Activity:
In the records below, count each line where the word "circle" appears, and reply with that number only.

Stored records

────────────────────────────────────────

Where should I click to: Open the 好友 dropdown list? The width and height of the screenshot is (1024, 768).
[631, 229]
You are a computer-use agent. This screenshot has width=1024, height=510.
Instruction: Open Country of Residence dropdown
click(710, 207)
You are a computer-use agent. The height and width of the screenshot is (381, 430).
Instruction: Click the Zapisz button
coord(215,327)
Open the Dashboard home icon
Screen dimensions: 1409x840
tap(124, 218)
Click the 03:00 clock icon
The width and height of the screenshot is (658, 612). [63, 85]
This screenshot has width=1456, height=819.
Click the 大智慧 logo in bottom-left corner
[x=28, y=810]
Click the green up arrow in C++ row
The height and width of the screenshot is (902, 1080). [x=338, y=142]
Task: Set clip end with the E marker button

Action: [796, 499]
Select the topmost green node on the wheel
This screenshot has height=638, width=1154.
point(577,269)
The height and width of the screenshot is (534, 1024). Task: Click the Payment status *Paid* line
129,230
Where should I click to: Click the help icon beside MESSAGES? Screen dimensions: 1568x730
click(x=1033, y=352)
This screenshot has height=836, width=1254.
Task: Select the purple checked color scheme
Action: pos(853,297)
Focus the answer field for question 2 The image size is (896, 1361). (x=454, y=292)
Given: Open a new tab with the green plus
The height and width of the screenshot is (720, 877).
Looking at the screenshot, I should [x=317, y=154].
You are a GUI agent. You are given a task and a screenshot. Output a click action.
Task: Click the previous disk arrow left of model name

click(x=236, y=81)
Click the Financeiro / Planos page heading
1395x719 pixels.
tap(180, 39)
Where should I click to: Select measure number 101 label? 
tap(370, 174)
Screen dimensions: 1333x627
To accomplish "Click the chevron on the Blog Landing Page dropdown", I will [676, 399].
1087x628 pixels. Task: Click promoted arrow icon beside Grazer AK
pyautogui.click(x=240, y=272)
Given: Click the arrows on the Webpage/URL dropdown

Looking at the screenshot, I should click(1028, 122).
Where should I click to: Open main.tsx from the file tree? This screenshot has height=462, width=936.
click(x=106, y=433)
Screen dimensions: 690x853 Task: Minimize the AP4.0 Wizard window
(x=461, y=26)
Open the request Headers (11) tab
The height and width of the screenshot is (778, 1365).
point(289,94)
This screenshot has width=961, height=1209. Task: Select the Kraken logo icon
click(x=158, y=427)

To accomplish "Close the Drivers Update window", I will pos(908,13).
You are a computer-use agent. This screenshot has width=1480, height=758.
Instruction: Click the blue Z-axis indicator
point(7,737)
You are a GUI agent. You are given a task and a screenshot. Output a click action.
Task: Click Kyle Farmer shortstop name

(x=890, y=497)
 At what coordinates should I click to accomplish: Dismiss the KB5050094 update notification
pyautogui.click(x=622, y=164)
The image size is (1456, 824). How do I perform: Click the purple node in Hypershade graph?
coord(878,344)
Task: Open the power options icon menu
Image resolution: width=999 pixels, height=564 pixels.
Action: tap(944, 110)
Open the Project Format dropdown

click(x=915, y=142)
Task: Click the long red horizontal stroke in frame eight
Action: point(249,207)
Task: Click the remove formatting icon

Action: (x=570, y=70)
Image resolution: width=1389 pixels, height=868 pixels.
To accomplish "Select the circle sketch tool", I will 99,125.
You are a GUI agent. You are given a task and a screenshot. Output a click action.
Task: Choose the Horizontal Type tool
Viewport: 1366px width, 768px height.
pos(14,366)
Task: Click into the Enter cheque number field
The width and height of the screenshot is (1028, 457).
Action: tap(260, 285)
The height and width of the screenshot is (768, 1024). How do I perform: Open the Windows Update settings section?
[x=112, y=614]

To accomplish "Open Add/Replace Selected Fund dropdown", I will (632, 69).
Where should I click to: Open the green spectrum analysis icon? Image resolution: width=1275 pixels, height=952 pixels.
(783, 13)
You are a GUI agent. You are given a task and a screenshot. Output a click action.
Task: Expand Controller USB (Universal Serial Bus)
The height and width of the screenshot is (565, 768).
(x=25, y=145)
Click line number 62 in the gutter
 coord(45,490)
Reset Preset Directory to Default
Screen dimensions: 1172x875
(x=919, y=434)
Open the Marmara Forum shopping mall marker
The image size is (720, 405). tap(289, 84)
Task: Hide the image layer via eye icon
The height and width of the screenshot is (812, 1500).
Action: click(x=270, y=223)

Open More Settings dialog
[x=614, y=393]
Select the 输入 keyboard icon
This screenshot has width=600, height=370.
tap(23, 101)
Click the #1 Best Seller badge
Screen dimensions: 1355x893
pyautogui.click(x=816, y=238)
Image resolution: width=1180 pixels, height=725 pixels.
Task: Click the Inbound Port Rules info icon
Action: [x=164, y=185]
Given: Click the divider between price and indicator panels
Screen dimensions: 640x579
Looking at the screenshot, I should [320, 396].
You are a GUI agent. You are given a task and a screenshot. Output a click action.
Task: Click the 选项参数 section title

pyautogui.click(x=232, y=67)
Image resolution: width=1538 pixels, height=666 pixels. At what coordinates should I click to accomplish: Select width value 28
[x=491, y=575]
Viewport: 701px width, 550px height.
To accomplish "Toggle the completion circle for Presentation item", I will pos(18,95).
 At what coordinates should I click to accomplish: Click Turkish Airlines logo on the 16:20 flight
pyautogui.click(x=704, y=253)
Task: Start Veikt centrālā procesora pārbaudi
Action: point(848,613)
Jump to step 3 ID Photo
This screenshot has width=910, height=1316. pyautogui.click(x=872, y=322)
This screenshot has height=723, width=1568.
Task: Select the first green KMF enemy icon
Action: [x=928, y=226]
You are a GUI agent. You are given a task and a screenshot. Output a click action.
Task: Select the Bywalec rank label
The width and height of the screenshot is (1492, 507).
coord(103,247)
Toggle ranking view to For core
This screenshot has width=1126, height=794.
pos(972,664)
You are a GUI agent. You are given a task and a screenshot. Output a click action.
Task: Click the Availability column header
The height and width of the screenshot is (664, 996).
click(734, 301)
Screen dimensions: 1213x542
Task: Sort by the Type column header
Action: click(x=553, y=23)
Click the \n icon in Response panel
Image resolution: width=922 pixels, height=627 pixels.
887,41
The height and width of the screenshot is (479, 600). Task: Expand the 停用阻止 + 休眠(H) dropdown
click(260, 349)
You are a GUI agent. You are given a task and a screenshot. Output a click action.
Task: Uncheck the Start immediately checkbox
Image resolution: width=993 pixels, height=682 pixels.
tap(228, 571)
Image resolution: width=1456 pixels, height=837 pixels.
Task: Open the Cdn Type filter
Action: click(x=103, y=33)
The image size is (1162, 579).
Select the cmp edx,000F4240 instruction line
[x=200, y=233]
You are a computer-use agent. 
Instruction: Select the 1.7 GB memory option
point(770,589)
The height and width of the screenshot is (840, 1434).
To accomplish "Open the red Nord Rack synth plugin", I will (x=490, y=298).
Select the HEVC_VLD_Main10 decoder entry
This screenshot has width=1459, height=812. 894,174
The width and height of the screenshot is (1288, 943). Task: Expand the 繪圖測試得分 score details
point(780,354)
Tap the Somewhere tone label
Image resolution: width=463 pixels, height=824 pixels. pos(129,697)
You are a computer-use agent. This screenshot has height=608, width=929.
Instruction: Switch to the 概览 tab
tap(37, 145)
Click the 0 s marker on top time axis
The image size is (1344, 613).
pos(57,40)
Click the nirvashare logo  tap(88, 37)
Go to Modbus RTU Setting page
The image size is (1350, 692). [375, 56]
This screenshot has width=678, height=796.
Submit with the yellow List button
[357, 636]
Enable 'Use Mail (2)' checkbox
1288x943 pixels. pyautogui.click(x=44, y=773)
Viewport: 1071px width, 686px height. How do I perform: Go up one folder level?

────────────────────────────────────────

Completed task:
2